AURA does not verify, monitor, or assume any responsibility for the ownership, legality, or regulatory compliance of client intellectual property.
3. Client-Supplied Materials & Co-Packing
Clients who supply their own ingredients, packaging, labels, or formulas must ensure full compliance with all applicable laws and regulations, including but not limited to product legality, safety, and labeling requirements.
Clients agree to the following:
- All extracts, ingredients, or hemp-derived components must be accompanied by a valid third-party Certificate of Analysis (COA) from a licensed testing facility and a signed, dated product declaration.
- AURA may reject any client-supplied materials or labels that do not meet its quality, safety, or compliance standards.
- Clients assume full liability for the legality, compatibility, and regulatory compliance of all client-supplied materials.
- Any modifications to AURA’s standard label templates beyond branding (e.g., edits to product descriptions, ingredient lists, or disclaimers) may require a separate compliance review and additional fees.
- Any leftover client-supplied materials stored at AURA beyond 30 days after project completion are subject to monthly storage fees. Clients must arrange and pay for freight or shipping to retrieve materials.
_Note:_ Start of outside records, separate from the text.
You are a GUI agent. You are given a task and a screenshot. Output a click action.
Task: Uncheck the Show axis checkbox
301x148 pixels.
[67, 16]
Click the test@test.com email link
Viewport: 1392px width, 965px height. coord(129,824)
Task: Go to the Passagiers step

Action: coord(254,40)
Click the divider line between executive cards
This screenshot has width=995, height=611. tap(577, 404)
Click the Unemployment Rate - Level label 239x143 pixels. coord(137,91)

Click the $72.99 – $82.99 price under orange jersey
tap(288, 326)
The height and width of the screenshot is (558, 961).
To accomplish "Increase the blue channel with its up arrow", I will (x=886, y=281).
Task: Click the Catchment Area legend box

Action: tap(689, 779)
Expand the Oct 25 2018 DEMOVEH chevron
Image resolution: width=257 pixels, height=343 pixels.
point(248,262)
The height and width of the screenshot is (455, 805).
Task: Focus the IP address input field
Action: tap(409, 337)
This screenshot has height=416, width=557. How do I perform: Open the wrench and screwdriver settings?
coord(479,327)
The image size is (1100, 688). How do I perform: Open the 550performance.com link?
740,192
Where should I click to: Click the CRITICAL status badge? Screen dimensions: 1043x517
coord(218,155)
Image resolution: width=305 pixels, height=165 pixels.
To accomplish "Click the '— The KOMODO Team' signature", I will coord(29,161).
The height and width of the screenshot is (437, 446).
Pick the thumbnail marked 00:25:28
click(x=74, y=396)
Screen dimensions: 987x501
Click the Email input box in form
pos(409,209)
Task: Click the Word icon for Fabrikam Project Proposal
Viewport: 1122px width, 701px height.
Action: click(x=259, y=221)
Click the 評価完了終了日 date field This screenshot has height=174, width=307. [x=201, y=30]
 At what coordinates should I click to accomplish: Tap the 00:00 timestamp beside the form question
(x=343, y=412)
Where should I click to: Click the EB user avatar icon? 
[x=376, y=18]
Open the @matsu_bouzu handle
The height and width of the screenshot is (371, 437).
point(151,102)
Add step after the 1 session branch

If no arrangement is made within 30 days, AURA reserves the right to dispose of or destroy such materials without further notice or liability.
4. Production, Lead Times & Scheduling
Production scheduling is dependent on receipt and verification of all required ingredients, packaging, labels, and materials, as well as current production capacity.
AURA does not guarantee production start dates or turnaround times unless confirmed in writing.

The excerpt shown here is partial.